> RECORDS PROVIDED:
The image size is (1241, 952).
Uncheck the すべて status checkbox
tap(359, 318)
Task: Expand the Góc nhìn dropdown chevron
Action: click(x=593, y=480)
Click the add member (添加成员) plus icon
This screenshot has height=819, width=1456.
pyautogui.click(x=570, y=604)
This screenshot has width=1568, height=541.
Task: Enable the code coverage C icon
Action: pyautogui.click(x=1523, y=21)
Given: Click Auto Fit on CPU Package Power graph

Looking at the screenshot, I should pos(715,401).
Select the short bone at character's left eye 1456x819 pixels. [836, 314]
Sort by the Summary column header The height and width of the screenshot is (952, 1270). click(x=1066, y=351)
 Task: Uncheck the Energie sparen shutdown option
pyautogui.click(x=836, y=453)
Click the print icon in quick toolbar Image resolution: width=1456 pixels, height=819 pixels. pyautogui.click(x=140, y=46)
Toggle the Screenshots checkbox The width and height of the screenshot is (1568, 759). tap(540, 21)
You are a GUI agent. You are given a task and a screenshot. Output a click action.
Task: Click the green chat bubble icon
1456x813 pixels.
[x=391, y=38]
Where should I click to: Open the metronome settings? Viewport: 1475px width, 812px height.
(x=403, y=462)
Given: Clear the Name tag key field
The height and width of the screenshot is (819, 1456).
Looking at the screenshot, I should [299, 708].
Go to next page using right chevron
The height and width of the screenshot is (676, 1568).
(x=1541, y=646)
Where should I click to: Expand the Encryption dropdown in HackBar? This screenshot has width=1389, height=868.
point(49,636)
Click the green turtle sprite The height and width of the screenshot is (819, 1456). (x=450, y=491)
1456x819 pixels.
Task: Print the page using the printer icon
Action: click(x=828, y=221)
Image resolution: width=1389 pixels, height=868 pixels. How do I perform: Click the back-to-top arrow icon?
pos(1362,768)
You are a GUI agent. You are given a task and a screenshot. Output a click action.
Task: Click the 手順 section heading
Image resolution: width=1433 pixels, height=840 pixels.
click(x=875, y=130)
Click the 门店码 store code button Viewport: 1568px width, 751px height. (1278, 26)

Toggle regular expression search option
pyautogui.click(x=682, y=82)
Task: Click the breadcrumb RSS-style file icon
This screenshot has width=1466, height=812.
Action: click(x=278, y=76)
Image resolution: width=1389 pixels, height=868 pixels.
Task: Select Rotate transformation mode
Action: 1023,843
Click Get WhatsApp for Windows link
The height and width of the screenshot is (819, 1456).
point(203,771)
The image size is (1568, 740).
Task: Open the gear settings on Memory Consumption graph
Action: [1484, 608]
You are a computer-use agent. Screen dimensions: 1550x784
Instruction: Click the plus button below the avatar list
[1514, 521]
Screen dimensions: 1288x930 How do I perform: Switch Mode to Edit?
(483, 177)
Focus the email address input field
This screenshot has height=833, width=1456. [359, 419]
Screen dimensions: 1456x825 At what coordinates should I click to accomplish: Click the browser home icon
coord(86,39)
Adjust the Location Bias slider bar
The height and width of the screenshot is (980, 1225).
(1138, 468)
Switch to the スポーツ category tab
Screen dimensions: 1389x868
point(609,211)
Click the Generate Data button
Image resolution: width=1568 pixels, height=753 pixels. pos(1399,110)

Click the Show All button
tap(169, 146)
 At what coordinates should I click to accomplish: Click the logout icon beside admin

> DIRECTIONS: Copy every record exactly.

> TASK RESULT:
The image size is (1241, 952).
Uncheck the すべて status checkbox
tap(359, 318)
Task: Expand the Góc nhìn dropdown chevron
Action: click(x=593, y=480)
Click the add member (添加成员) plus icon
This screenshot has height=819, width=1456.
pyautogui.click(x=570, y=604)
This screenshot has width=1568, height=541.
Task: Enable the code coverage C icon
Action: pyautogui.click(x=1523, y=21)
Given: Click Auto Fit on CPU Package Power graph

Looking at the screenshot, I should pos(715,401).
Select the short bone at character's left eye 1456x819 pixels. [836, 314]
Sort by the Summary column header The height and width of the screenshot is (952, 1270). click(x=1066, y=351)
 Task: Uncheck the Energie sparen shutdown option
pyautogui.click(x=836, y=453)
Click the print icon in quick toolbar Image resolution: width=1456 pixels, height=819 pixels. pyautogui.click(x=140, y=46)
Toggle the Screenshots checkbox The width and height of the screenshot is (1568, 759). tap(540, 21)
You are a GUI agent. You are given a task and a screenshot. Output a click action.
Task: Click the green chat bubble icon
1456x813 pixels.
[x=391, y=38]
Where should I click to: Open the metronome settings? Viewport: 1475px width, 812px height.
(x=403, y=462)
Given: Clear the Name tag key field
The height and width of the screenshot is (819, 1456).
Looking at the screenshot, I should [299, 708].
Go to next page using right chevron
The height and width of the screenshot is (676, 1568).
(x=1541, y=646)
Where should I click to: Expand the Encryption dropdown in HackBar? This screenshot has width=1389, height=868.
point(49,636)
Click the green turtle sprite The height and width of the screenshot is (819, 1456). (x=450, y=491)
1456x819 pixels.
Task: Print the page using the printer icon
Action: click(x=828, y=221)
Image resolution: width=1389 pixels, height=868 pixels. How do I perform: Click the back-to-top arrow icon?
pos(1362,768)
You are a GUI agent. You are given a task and a screenshot. Output a click action.
Task: Click the 手順 section heading
Image resolution: width=1433 pixels, height=840 pixels.
click(x=875, y=130)
Click the 门店码 store code button Viewport: 1568px width, 751px height. (1278, 26)

Toggle regular expression search option
pyautogui.click(x=682, y=82)
Task: Click the breadcrumb RSS-style file icon
This screenshot has width=1466, height=812.
Action: click(x=278, y=76)
Image resolution: width=1389 pixels, height=868 pixels.
Task: Select Rotate transformation mode
Action: 1023,843
Click Get WhatsApp for Windows link
The height and width of the screenshot is (819, 1456).
point(203,771)
The image size is (1568, 740).
Task: Open the gear settings on Memory Consumption graph
Action: [1484, 608]
You are a computer-use agent. Screen dimensions: 1550x784
Instruction: Click the plus button below the avatar list
[1514, 521]
Screen dimensions: 1288x930 How do I perform: Switch Mode to Edit?
(483, 177)
Focus the email address input field
This screenshot has height=833, width=1456. [359, 419]
Screen dimensions: 1456x825 At what coordinates should I click to accomplish: Click the browser home icon
coord(86,39)
Adjust the Location Bias slider bar
The height and width of the screenshot is (980, 1225).
(1138, 468)
Switch to the スポーツ category tab
Screen dimensions: 1389x868
point(609,211)
Click the Generate Data button
Image resolution: width=1568 pixels, height=753 pixels. pos(1399,110)

Click the Show All button
tap(169, 146)
 At what coordinates should I click to accomplish: Click the logout icon beside admin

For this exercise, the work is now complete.